This document represents a group-generated outline of Joe Chellew's essay 5 Stars—A Research Paper You can Actually Enjoy, published in the 2014 edition of the UCSB Writing Program's undergraduate journal, Starting Lines. (Chellew's essay discusses Andrea and Karen Lunsford's Mistakes Are a Fact of Life: A National Comparative Study, available here. Students may wish to log in to the UCSB Library Proxy Server before trying to access that essay.) Students were broken into groups, and each group was assigned a section: they were to find what they took to be the topic sentence, identify anything they took to be evidence in that topic sentence, and make any other notes on writing technique that they thought worth sharing with the class. Then we reconstructed an outline of that essay as a group, using the digital overhead projector and my laptop.

Here's the result:

  1. Lunsford & Lunsford have written something the rest of us can also understand
    1. author writes about … an easy hook … the hype over instant messaging
      • Lunsford & Lunsford ease into the essay instead of slapping the reader on the face with dense paragraphs
    2. Use titles with clever names
      • provide entertainment and structure
  2. Lunsford & Lunsford researched the ways errors in 1st year college student writings since other studies
    1. quantity of errors made has stayed the same
    2. papers have increased in length
    3. papers more likely to be argumentative
  3. Data collection took 18 months but conclusion was interesting
    1. This paragraph is really just a set-up for fourth paragraph, almost a topic sentence for it.
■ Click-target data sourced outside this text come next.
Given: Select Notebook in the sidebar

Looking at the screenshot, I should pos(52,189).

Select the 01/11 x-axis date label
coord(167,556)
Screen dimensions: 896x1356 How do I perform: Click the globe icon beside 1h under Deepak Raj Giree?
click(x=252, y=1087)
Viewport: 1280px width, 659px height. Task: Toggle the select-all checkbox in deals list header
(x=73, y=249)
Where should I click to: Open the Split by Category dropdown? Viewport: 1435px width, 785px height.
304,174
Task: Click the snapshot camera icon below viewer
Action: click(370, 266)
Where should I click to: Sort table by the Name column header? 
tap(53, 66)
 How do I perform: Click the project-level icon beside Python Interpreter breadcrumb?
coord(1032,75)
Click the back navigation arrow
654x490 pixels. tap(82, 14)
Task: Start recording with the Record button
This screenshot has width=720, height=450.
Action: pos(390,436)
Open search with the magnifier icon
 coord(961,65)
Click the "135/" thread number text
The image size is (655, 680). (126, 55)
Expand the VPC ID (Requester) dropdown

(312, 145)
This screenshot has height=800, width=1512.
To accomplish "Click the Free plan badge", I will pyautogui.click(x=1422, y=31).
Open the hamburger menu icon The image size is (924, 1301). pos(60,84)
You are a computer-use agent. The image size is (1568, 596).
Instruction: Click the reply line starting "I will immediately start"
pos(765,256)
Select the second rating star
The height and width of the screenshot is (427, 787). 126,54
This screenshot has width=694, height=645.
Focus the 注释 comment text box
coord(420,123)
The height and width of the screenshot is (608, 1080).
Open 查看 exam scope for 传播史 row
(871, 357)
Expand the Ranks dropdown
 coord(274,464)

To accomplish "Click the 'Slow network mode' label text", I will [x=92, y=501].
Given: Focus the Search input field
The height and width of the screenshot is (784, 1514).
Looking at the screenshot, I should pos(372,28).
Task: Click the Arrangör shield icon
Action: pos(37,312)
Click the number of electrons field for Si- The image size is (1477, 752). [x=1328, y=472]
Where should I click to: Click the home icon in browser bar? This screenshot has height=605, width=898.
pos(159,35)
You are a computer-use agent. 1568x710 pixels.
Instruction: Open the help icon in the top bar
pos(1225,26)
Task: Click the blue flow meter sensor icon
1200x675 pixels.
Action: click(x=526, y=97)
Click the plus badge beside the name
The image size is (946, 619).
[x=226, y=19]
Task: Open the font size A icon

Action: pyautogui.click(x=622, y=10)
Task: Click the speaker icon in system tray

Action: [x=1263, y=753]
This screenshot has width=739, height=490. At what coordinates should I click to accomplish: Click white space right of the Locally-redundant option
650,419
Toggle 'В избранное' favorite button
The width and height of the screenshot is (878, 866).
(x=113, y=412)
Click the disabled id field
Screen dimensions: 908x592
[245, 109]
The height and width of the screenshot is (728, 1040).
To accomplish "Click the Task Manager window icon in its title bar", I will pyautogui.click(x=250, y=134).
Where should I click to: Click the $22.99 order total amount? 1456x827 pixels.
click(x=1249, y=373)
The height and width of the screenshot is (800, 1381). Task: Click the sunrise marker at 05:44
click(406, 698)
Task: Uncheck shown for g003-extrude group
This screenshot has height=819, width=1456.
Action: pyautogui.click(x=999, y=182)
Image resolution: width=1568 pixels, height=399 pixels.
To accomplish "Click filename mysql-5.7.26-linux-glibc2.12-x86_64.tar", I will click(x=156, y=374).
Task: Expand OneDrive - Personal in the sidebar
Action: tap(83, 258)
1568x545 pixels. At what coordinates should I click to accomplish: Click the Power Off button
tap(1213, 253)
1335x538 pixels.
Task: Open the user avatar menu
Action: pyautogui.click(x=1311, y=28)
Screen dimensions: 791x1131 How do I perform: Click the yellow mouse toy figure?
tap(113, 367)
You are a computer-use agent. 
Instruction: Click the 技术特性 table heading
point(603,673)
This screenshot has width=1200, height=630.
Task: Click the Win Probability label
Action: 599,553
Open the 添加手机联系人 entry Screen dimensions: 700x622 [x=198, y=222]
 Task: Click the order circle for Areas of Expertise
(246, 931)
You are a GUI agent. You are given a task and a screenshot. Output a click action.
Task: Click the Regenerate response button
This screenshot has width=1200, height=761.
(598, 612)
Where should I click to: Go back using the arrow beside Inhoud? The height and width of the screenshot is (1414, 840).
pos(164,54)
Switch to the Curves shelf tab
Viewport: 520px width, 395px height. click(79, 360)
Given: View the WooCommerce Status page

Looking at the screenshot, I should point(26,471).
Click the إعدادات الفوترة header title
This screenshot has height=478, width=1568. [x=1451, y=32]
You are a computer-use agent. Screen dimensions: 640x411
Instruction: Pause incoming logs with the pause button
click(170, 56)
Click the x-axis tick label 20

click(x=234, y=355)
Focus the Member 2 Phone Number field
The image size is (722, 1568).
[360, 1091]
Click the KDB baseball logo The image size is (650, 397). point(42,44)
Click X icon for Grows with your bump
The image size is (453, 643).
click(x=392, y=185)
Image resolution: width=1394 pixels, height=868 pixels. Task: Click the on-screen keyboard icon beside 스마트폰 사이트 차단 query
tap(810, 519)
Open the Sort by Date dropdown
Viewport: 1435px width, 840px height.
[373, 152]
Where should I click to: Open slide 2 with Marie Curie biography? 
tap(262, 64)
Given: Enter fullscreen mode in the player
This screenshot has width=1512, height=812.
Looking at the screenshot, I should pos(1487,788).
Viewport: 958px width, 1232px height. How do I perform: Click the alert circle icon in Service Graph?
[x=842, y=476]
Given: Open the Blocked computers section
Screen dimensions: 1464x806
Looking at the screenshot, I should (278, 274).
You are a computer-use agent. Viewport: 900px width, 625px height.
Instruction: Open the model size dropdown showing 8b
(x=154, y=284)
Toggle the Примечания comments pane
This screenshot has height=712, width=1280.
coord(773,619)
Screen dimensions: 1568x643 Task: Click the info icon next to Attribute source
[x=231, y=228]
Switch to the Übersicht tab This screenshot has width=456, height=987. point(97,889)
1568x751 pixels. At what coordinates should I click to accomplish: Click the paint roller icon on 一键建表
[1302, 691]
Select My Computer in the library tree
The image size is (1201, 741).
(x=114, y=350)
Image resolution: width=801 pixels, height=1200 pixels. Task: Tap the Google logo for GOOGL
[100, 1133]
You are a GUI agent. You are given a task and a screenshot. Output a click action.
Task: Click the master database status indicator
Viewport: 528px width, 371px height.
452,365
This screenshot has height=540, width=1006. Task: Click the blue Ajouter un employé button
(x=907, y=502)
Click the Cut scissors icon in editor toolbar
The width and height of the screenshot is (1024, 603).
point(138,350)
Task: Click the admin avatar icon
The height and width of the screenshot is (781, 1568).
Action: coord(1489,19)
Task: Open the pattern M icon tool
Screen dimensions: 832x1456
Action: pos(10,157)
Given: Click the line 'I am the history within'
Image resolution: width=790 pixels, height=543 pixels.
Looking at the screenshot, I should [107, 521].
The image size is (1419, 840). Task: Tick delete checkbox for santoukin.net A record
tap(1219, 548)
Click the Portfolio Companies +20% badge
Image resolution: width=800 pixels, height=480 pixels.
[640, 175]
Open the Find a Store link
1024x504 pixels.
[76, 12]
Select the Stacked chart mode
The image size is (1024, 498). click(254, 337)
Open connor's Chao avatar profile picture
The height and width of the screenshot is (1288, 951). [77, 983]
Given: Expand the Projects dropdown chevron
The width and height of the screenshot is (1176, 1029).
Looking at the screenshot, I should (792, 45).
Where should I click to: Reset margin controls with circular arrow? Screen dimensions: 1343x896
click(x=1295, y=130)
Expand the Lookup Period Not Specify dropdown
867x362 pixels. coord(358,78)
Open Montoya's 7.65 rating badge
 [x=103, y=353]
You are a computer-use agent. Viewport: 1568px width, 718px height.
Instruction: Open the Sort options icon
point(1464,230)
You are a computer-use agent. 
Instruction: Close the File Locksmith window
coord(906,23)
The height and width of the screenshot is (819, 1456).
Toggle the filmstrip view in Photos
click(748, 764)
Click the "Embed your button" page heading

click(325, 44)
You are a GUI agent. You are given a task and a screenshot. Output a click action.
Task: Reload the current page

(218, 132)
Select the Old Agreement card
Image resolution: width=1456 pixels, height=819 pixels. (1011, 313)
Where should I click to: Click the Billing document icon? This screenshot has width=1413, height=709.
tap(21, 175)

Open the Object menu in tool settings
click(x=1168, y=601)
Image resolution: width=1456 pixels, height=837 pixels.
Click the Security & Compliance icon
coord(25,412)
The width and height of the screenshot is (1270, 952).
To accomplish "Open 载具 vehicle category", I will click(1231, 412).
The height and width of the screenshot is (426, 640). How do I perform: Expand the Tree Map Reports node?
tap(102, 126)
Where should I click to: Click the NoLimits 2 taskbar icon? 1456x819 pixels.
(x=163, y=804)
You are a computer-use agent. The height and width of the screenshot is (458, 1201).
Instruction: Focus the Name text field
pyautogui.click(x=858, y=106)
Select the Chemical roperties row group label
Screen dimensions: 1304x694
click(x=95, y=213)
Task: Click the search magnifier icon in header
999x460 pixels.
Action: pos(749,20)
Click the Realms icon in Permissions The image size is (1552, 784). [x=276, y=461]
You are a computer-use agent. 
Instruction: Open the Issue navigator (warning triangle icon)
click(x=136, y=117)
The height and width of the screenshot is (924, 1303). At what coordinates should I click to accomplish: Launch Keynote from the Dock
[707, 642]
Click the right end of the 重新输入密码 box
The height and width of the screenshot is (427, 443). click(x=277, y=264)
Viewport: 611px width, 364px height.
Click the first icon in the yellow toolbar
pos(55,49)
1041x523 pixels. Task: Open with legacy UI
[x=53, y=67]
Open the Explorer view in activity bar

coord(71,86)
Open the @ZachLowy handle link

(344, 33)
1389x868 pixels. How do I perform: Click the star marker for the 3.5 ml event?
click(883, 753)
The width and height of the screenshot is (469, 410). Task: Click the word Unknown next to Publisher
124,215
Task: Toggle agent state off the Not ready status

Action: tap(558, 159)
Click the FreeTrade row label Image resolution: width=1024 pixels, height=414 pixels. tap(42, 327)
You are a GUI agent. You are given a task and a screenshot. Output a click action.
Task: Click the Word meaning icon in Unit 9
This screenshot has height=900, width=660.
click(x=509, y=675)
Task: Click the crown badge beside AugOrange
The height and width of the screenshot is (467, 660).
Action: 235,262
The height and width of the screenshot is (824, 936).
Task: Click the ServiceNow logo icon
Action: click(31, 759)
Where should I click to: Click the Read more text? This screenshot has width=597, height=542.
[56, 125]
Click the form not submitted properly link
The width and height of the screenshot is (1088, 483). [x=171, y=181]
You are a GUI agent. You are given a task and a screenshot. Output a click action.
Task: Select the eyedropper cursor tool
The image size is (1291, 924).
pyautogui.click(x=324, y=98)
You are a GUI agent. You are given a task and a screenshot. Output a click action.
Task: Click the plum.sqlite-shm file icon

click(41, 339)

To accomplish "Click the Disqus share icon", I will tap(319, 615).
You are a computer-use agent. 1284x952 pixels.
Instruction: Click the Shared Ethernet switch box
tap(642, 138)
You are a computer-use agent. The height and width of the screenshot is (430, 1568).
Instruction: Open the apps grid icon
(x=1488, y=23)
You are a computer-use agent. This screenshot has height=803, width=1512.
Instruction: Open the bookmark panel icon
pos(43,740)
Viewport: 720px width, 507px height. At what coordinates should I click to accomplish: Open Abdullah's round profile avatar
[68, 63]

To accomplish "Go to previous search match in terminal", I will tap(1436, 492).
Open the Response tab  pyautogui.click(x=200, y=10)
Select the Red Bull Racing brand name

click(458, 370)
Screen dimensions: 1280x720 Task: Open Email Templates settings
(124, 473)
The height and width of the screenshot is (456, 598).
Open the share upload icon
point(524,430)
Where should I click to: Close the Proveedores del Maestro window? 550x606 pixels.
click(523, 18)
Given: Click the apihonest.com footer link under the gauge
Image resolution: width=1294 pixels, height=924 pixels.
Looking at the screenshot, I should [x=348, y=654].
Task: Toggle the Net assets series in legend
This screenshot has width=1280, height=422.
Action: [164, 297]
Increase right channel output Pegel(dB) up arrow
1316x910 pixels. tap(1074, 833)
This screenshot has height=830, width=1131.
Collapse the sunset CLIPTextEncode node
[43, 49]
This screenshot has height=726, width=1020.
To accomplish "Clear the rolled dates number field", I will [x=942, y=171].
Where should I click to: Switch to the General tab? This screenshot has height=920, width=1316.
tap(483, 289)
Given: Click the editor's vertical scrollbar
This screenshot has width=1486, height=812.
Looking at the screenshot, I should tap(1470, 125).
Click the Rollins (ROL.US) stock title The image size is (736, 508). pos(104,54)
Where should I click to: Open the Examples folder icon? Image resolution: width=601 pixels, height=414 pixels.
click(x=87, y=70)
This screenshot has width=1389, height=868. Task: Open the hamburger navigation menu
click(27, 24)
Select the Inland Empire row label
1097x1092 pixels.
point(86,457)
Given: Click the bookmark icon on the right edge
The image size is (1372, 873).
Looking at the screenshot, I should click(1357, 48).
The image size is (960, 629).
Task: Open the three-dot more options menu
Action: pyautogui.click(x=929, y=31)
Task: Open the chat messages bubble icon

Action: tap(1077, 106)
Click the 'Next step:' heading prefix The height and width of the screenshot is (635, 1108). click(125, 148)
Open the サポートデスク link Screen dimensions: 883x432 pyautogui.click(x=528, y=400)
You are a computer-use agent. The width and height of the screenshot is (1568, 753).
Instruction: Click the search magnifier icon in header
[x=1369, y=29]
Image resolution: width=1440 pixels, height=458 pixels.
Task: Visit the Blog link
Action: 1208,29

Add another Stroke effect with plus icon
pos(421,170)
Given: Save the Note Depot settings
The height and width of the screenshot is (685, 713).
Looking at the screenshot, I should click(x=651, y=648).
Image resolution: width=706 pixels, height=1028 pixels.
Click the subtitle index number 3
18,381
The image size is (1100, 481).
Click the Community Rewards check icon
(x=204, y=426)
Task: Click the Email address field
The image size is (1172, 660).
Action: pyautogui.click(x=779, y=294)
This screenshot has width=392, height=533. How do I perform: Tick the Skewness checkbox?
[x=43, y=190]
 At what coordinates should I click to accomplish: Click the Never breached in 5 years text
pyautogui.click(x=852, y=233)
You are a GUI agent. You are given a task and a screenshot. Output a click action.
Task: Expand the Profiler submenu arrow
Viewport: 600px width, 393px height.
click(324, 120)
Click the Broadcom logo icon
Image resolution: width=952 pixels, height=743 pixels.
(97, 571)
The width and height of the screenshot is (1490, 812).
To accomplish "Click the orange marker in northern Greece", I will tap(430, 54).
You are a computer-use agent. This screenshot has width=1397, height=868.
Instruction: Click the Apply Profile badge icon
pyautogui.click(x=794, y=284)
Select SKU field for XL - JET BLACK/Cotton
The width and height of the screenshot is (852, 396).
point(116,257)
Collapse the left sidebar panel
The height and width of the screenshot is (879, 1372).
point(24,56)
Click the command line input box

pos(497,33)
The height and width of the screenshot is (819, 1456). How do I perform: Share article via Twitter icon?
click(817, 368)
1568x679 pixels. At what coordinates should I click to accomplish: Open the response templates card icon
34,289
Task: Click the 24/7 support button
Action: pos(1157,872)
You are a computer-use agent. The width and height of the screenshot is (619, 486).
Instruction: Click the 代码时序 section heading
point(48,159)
  4. In past, essays were mostly narratives; now mostly argumentative papers. Number of errors remains constant, but there is a difference in error types.
    1. Positive view of errors
    2. Faulty sentences come from students trying to address complex topics in complex ways!
  5. Clear examples given by Lunsford & Lunsford are often exceedingly drawn out
    1. several coffees - unnecessarily chatty
      • two Mr Coffees and one … Mrs. Tea
      • Lots of it seems redundant
        • Situational irony?
  6. Lunsford & Lunsford do a good job of presenting their purpose, methods, findings, and conclusions.
  7. I evaluated an academic source to write a review of it
    1. Paragraph as a whole is an introduction to rest of section.
  8. the best way to critique this paper was to articulate exactly what I thought as I read it.
    1. This technique helped him find his critiques
  9. It was important that we make it obvious which writing was in which genre by following their conventions.
    1. I noted the differences in the genres ...
  10. First: an important convention of Amazon reviews … was the tendency of reviewers to go all or none when it came to rating writings. Also: Conversely, in scholarly reviews, authors could easily include the things they enjoyed as well as did not enjoy and give good recommendations.
    1. 90%+ of reviews for The Murder of Helen Jewett were 1, 4, or 5 stars
    2. Scholarly reviews: I wrote new material in a scholarly review about what bothered me in the text as well as what I liked.
  11. There are a number of other, more basic conventions that I followed as well
    1. Amazon review: informal voice.
    2. Scholarly review: hook and page number citations
  12. It was important to take note of what audiences the reviews were intended for
    1. Scholarly review is probably meant for the same audience as the article itself.
    2. Amazon review … is probably more intended for the non-professional crowd
  13. Another important difference is in the purpose of the reviews
    1. Amazon: Reviewers typically try to persuade to purchase/not purchase product.
    2. Scholarly: presents evidence on both sides, lets readers decide.
  14. Writing on the same topic in two genres has shown me how important genre can be.